The model companion $U$ of a theory $T$ in a language $L$ is a model completion if for every model $M$ of $T$, the union of $U$ and the diagram of $M$ is a complete theory in the language $L(M)$. It is well known that a model companion is a model completion iff $T_\forall$, the set of universal consequences of $T$, has the amalgamation property (AP).

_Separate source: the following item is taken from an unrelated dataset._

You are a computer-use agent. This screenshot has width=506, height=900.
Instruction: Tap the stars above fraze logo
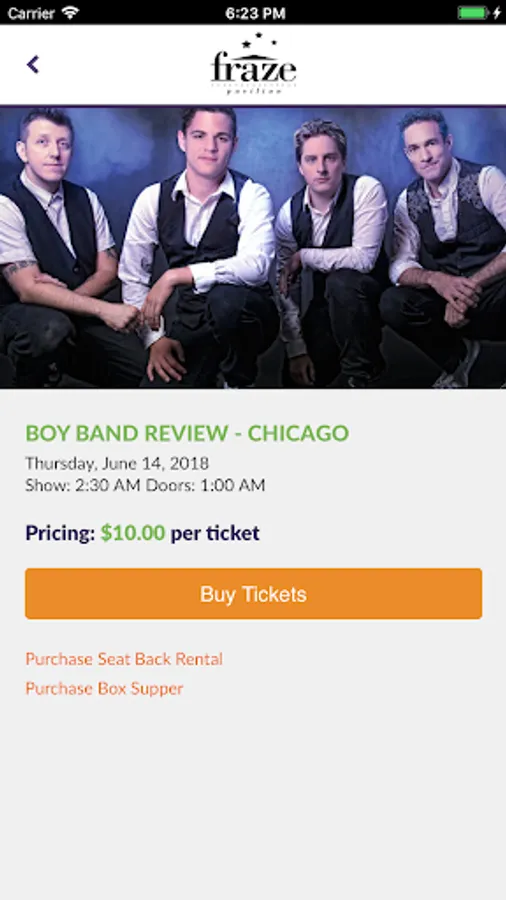[x=259, y=41]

Can one go further and say that a theory $T$ has a model completion only if $T_\forall$ has the strong amalgamation property (SAP)? (A theory has the SAP if the AP for $A_1 \hookleftarrow A_0 \hookrightarrow A_2$ may be witnessed in such a way that the intersection of the images of $A_1$ and $A_2$ is the image of $A_0$.) Famous examples of theories having the AP but not the SAP, such as those of distributive lattices and fields of positive characteristics, do not exactly fit into this picture, I don't think.

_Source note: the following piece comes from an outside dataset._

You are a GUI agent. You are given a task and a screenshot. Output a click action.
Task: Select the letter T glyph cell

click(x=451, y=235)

Let $T$ be the theory of algebraically closed fields. Then $T_\forall$ is the theory of integral domains. $T$ is the model completion of itself (and also of $T_\forall$), but $T_\forall$ does not have SAP.

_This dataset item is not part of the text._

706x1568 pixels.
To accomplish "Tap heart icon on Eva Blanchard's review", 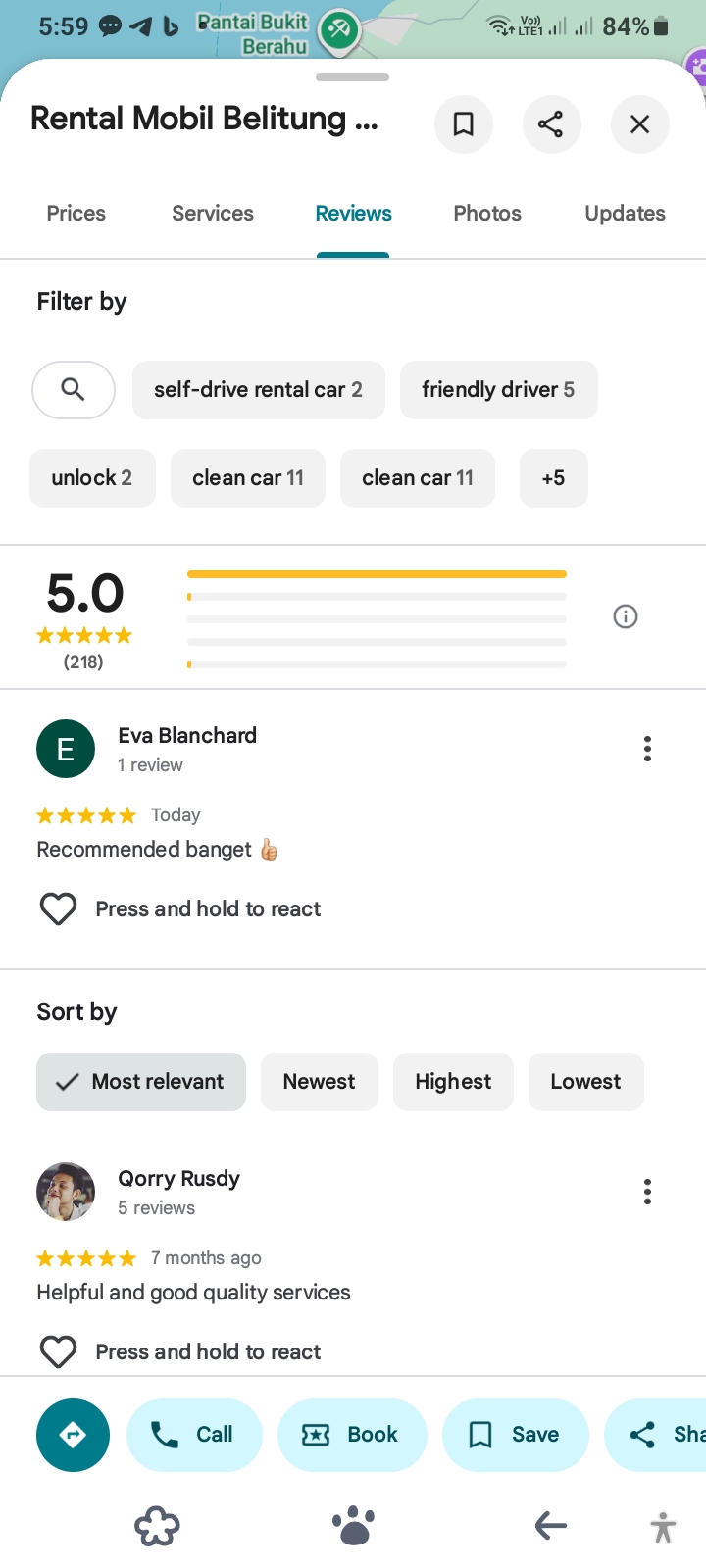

For an even more elementary example, let $T$ be the universal theory of an equivalence relation $E$ such that every $E$-class has at most $2$ elements. Then $T$ does not have SAP (let $A_0 = \{a\}$, $A_1 = \{a,b\}$ with $a\neq b$ and $aEb$, and $A_2 = \{a,c\}$ with $a\neq c$ and $aEc$), but $T$ has a model completion: the theory of an equivalence relation $E$ with infinitely many classes, all of size $2$.